The semantics I want are "make userspace instructions behave
in the way that they would if XCR0 was this value". I'm open to
additionally extending this to sigframes, because I can't think of
a situation in which writing all those extra zeros would be useful,
but I'm also ok with the argument that it shouldn't affect any kernel
behavior whatsoever as Andy was suggesting earlier in the thread.

You can build something with more complete semantics on top of it,
as rr would, to more fully emulate the environment. You're probably
gonna be needing to trap CPUID anyway to mask off the relevant
features. I would prefer if the kernel didn't make assumptions here,
and just gave me the minimal primitive to build on top of.
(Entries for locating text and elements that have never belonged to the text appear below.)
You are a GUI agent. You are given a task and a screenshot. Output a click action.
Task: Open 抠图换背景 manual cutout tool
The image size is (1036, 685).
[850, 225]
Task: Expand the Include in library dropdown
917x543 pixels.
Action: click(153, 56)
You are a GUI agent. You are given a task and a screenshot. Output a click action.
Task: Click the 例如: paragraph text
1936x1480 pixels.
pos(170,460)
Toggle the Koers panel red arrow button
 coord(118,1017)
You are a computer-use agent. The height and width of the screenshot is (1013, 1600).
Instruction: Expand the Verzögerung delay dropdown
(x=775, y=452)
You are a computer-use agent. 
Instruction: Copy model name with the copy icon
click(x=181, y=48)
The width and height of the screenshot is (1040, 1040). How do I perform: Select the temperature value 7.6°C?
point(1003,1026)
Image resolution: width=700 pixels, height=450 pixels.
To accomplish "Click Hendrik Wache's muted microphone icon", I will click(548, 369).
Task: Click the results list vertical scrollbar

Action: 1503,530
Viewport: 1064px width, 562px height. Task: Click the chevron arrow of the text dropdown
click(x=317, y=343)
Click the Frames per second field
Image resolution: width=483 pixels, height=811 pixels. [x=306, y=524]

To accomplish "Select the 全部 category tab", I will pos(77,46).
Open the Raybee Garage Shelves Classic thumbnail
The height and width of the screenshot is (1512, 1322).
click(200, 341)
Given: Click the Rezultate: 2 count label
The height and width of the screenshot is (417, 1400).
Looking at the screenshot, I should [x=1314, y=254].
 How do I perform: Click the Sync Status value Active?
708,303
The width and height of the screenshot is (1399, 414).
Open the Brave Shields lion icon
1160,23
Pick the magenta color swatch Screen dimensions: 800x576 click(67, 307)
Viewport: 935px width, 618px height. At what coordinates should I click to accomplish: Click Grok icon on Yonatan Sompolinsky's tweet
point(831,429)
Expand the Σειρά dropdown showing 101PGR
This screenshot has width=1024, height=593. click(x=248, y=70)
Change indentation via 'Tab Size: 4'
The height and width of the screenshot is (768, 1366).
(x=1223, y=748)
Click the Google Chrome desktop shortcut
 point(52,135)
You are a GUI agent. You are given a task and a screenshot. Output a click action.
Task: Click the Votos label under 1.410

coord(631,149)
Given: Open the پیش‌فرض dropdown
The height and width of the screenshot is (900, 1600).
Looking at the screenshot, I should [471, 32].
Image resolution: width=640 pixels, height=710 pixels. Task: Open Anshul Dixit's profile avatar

> > In general, I don't really want the modified XCR0 to affect
> > anything other than the particular instructions that depend
> > on it and maybe the signal frame (though as I said before,
> > I'm open to either here).
>
> Just remember that, in the end, we don't get to say what a good ptracer
> or bad ptracer is. If they're expecting semantics that we've kept
> constant for 10 years, we change the semantics, and the app breaks, the
> kernel is in the wrong.

Every ptracer is a bad ptracer - using this API "correctly" is essentially
impossible ;). I certainly agree that we can't change the behavior for
ptracers that haven't opted into XCR0 modification, but I don't think
that imposes any restriction on what a ptracer with modified XCR0
does (well, there's three possible options, and two reasonable ones,
so it should be one of those)

> I also don't feel like I have a good handle on what ptracers *do* with
> their XSAVE buffers that they get/set. How many apps in a distro do
> something with this interface?

Well, anything that's a debugger would: gdb, lldb, rr.
CRIU's compel tool does too.
However, most ptracers probably don't touch the fpu state.
strace doesn't, proot doesn't.
I did some grepping around and the only other ptracer
I could find that was using this interface is
... linux (in um mode).

As a quick survey, gdb reads the kernel
XCR0 from the xstate and uses that to compute
the size of the xsave area (which I think is most correct).
lldb and rr use cpuid, which should be a
fine upper bound (overallocating is fine for ptrace)
assuming nobody is messing with cpuid *cough*,
though of course what just happens here is that they
just won't see the extra state. criu always uses 4096 bytes.
linux um requests the maximum it knows about.
None (including linux-um, oops) of them are aware
that the layout of the ptrace buffer is compressed if
XCR0 has holes in it (I'll leave it up to you to decide
whether that means we should fix it while hardware
with holes in its XCR0 is still rare - though you can
get into this situation with cmdline flags). All those
applications will have incorrect behavior if the kernel
XCR0 has a whole in it (they don't care about the
user XCR0 though, so that's somewhat unrelated
to this PR).

I don't see any compelling reason to hide additional
xstate from a ptracer with modified xcr0 if it asks for it.